New South Wales Heritage Register
- Official name: Cox's Road and Early Deviations – Woodford, Appian Way Precinct; Bathurst Road; Old Bathurst Road; Coxs Road
- Type: State heritage (complex / group)
- Designated: 25 March 2015
- Reference no.: 1955
- Type: Road
- Category: Transport – Land
- Builders: William Cox; Convict Road Party

= Cox's Road and Early Deviations - Woodford, Appian Way Precinct =

Historic road in New South Wales, Australia

The Cox's Road and Early Deviations – Woodford, Appian Way Precinct is a heritage-listed former colonial road and now access road off The Appian Way, near Woodford, in the City of Blue Mountains local government area of New South Wales, Australia. It was designed and built by William Cox between 1814 and 1825, with the assistance of a convict road party. It is also known as Bathurst Road; Old Bathurst Road and Coxs Road. It was added to the New South Wales State Heritage Register on 25 March 2015.

== History ==
The road from Emu Ford to Bathurst, a distance of 101.5 mi was completed in only six months during 1814 and 1815 by a working party composed mostly of convicts. Governor Lachlan Macquarie decided to have a carriage road constructed across the Blue Mountains, to the country which had been "newly discovered" by Europeans in 1813.

The so-called "First Crossing" of 1813 took place on the traditional lands of the Dharug, Gundungurra and Wiradjuri people. Other routes through the ridges and valleys of the Blue Mountains had been used by Aboriginal people for tens of thousands of years.

Cox was born in Wimborne Minster, Dorset in 1764. He married Rebecca Upjohn at Clerkenwell, London in 1789. Cox arrived in NSW on board the "Minerva" in January 1800. Cox became Chief Magistrate at Windsor in 1810 and in July 1814 Governor Macquarie made William Cox the Superintendent of the works for a new road over the Blue Mountains. His first wife died in 1819 and Cox married Anna Blachford in 1821. He died on 15 March 1837.

Cox's road party were in the Woodford area from early to mid-September 1814. The road-building in this area was pragmatic and primitive. Confronted with rocky platforms and sharp drops, Cox had his men clear the flattest parts, removing an "immense quantity of rock" where necessary, and usually marking out the line with shallow chiselled gutters and utilising the rock platform as a pavement; where the road ran over the shallow soils, it was often marked out by rows or low walls of rough, broken stone. The actual building of the road involved the definition of a trafficable route which was then cleared of vegetation (trees being cut-off below ground level but rarely "grubbed out"), boulders and rocky outcrops. The formation of the road itself was as minimal as the terrain allowed, with low side-cuttings and embankments as necessary.

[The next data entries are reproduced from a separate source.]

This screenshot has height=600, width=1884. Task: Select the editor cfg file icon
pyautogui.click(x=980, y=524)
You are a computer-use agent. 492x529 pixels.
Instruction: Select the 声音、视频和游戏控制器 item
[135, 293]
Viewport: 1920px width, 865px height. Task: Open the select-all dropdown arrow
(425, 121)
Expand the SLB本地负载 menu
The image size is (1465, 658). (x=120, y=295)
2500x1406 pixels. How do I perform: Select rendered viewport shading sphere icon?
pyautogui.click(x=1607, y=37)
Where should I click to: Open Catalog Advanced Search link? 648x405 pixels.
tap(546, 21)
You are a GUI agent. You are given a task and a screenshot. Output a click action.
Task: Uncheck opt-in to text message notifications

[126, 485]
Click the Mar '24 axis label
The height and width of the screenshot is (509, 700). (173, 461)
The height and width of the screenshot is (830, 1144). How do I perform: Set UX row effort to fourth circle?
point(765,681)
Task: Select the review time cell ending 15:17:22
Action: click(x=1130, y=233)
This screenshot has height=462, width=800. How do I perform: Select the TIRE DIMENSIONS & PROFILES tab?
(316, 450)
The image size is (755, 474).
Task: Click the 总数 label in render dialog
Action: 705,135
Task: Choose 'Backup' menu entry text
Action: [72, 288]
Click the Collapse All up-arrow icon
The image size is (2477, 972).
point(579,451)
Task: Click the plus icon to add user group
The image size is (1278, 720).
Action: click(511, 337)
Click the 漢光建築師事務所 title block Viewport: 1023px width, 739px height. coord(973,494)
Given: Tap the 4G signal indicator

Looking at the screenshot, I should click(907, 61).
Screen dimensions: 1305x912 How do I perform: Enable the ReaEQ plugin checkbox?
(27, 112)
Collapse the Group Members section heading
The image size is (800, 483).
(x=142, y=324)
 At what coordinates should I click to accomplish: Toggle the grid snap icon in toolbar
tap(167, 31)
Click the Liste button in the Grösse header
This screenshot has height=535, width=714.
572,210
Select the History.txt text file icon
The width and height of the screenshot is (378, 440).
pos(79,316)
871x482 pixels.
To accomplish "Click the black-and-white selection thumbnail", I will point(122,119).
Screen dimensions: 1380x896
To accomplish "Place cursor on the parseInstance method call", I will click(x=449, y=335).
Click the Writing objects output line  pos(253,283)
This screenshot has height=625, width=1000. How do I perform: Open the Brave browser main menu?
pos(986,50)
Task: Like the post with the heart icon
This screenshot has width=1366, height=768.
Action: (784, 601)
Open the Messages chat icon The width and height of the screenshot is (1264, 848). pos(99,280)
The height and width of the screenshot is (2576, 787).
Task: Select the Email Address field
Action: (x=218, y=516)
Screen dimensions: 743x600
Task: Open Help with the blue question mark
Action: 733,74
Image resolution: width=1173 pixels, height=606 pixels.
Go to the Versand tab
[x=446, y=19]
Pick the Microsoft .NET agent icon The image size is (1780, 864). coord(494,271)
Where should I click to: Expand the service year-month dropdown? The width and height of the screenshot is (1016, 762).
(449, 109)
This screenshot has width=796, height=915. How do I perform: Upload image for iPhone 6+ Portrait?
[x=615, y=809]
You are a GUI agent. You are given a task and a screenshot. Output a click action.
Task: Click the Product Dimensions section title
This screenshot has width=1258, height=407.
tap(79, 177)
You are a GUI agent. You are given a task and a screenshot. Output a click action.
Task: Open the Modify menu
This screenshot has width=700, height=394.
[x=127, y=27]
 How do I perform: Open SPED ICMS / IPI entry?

The actual construction and completion of the road is recorded in Cox's Journal. The journal indicates that three areas in particular required extensive cutting through rocky outcrops; at Linden to Woodford, Wentworth Falls and the descent at Mount York.

The Appian Way Precinct is the last of the extant precincts located at Linden and Woodford where the Cox's Road was cut into the rocky ridge in 1814. It was superseded in the 1830s by a new road alignment, below and to the north. In 1831, when Surveyor W. R. Govett drew his "Trace of Blue Mountains Road and Range from Springwood to near Pembrokes hut" the new line near Twenty Mile Hollow was marked.

Discoveries of convict-built retaining walls and other features exposed by large-scale highway reconstruction during the 1990s, indicated that extensive work was undertaken in the Woodford area from about 1827 which escalated in the mid-1830s, when a new road line was selected, cut into the mountainside and reinforced by extensive convict-built masonry retaining walls. These were recorded and either relocated; reburied, part-reburied or demolished as the "Woodford Bends" Reconstruction of the Great Western Highway was completed.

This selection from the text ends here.